Il prend trop de place dans ta vie, Max. Souviens-toi comment tu faisais avant.

 Oui, comment je faisais avant... La solitude qui me guette me semble tout a coup prendre une ampleur considérable. Bien trop grande pour que je ne me sente pas démuni. A-t-elle toujours eu cette ampleur ? Où est-ce l'effet "Corentin" qui lui donne tant de consistance ?
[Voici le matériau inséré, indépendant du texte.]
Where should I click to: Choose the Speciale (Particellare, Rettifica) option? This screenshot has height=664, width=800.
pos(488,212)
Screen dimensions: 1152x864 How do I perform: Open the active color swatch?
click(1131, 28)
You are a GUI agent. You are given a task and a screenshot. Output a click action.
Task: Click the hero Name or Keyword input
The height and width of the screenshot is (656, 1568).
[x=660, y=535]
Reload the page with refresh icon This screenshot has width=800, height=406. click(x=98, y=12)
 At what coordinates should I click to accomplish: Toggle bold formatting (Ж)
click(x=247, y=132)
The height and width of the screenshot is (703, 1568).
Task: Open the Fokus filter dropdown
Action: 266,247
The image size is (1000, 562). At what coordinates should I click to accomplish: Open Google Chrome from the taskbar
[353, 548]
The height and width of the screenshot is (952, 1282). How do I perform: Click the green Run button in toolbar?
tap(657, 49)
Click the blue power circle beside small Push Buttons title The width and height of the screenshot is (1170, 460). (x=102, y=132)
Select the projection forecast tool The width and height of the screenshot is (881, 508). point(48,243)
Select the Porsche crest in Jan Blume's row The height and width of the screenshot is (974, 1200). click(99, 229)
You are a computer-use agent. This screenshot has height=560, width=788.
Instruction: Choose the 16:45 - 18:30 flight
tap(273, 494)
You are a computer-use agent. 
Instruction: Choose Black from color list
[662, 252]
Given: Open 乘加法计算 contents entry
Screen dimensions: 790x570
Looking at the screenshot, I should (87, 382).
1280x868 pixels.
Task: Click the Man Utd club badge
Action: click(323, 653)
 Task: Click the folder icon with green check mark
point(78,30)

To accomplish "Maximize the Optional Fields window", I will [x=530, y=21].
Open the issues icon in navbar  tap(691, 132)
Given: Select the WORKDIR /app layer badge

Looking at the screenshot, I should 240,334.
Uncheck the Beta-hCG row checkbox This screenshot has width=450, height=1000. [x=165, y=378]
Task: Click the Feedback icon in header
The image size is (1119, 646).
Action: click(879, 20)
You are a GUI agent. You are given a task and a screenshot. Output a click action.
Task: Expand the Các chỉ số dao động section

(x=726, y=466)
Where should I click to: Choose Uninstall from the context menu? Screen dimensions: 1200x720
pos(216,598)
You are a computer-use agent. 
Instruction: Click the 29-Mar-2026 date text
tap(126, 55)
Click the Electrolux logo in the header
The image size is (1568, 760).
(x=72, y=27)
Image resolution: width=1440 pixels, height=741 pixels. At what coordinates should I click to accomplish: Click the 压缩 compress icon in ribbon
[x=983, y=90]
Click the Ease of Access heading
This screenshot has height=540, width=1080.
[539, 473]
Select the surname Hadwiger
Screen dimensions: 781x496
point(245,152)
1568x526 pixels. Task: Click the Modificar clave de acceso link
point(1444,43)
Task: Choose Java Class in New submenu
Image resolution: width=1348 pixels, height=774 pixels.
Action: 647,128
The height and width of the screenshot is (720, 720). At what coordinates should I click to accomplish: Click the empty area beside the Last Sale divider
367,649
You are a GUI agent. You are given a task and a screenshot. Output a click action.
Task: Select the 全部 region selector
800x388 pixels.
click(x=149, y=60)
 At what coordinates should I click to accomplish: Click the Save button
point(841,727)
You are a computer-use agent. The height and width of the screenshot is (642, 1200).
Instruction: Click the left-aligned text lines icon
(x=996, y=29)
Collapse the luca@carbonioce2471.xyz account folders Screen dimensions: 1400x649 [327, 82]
 Sur le piano, j'effectue quelques gammes sans grande conviction. J'enchaine les arpèges liés et piqués, puis continue sur un passage qui m'a donné du fil à retordre la veille. J'ai repris Brahms là où je l'avais laissé avec la ferme conviction d'en tirer quelque chose : réussir là où j'ai échoué avant les vacances. Les yeux fermés, l'orchestre résonne peu à peu autour de moi. Il prend vie, s'accorde. Le son s'élève, fracassant, dans un premier roulement de timbales. Les violons s'affolent et vomissent le thème, expulsé comme une mère accouche dans la douleur. La tempête fait rage. Elle se déchaine dans les branches, claque, s'offusque. Et soudain, c'est l'apaisement. Douce accalmie que cet instant de latence qui fait écho en moi avant que la mélodie ne reparte, plus grande, plus majestueuse. C'est de la souffrance que nait la vie, l'extase, ce tourbillon d'émotions qui se heurtent, s'entrechoquent et s'insurgent, pour qu'au paroxysme de la création s'invite le piano. Léger, mes doigts se posent sur les touches comme une brise repousse les nuages. Avec discrétion, guidé par la mélodie, mes doigts s'enfoncent dans le clavier. C'est à ce moment que me sens grandir.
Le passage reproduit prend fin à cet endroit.